Saturday, July 21, 2012

Final Card: Eddie Stanky

This is Eddie Stanky's last card (#564). 1968 would be the last year in a 3-year gig as the Sox' manager.

Stanky was born in Philadelphia in 1915 (and became known as "The Brat from Kensington", later shortened to "The Brat"). Eddie played minor-league baseball from 1935-1942, and made his big-league debut in 1943 as the Cubs' regular 2nd baseman. He split the 1944 season between the Cubs and Brooklyn Dodgers, then held down the starting 2nd base job for the Dodgers (1945-47), Boston Braves (1948-49), and New York Giants (1950-51).  In 1945 he led the National League in runs and walks.

After the '51 season, he was traded to the Cardinals, spending 2 seasons there as a player-manager before becoming the full-time manager in 1954 and 1955.

After leaving the Cards' manager post in 1955, he spent one season managing the Giants' AAA team in Minneapolis in 1956, then spent several years in a player-development role for the Cardinals. He resurfaced in 1965 as a minor-league manager for the Mets.

Stanky was hired by the White Sox before the 1966 season, and remained there until his firing after 79 games in 1968. The team finished in 4th place in his first 2 seasons, and were in 8th place (18 1/2 games back) at the time of his firing.  They should have kept him, as the team finished the season 36 games behind the Tigers.

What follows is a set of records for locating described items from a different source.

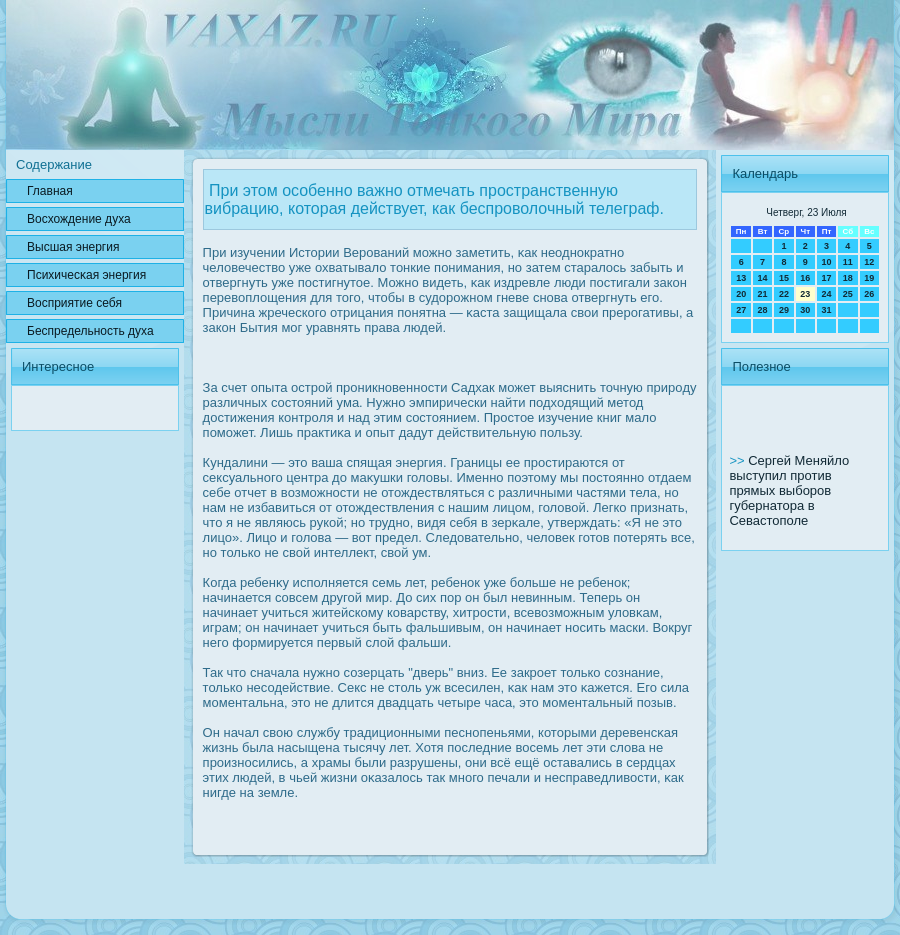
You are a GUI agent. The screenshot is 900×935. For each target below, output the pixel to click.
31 (826, 310)
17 (826, 278)
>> (738, 460)
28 (763, 310)
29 (784, 310)
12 (869, 262)
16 (805, 278)
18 (848, 278)
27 (741, 310)
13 (741, 278)
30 (805, 310)
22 (784, 294)
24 (826, 294)
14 (763, 278)
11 (848, 262)
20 (741, 294)
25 (848, 294)
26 (869, 294)
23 (805, 294)
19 (869, 278)
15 (784, 278)
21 (763, 294)
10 (826, 262)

After his firing, he coached college baseball in Alabama, then made a 1-game interim manager appearance for the Texas Rangers in 1977.

Saturday, July 7, 2012

Don Wilson (#77)

Like Gary Nolan, Don Wilson was a notable rookie in 1967 that was not included in the 1967 Topps set.

Wilson was signed by the Houston Colt .45s in 1964, and pitched 3 seasons in the minors, making his big-league debut on September 29, 1966.

Don joined the Astros' starting rotation as a rookie in 1967, compiling a 10-9 record in 31 games. He was a top-4 starter in each of his seasons with the team (1967-74). Early on, Wilson was behind veterans Mike Cuellar, Dave Giusti, and Larry Dierker.

By the end of the 1960s, Cuellar and Giusti were gone, leaving Dierker and Wilson at the top of the rotation. 1971 was Don's best season, going 16-10 with 180 strikeouts and a 2.45 ERA in 268 innings. He also made his only all-star appearance that season, pitching 2 innings. [Interesting note: both teams only used 4 pitchers in the '71 all-star game.]

Wilson tragically died in January 1975, at age 29 of carbon monoxide poisoning. The incident occurred at his home, and also claimed the life of his son. This was one of several deaths of current or former Astros players.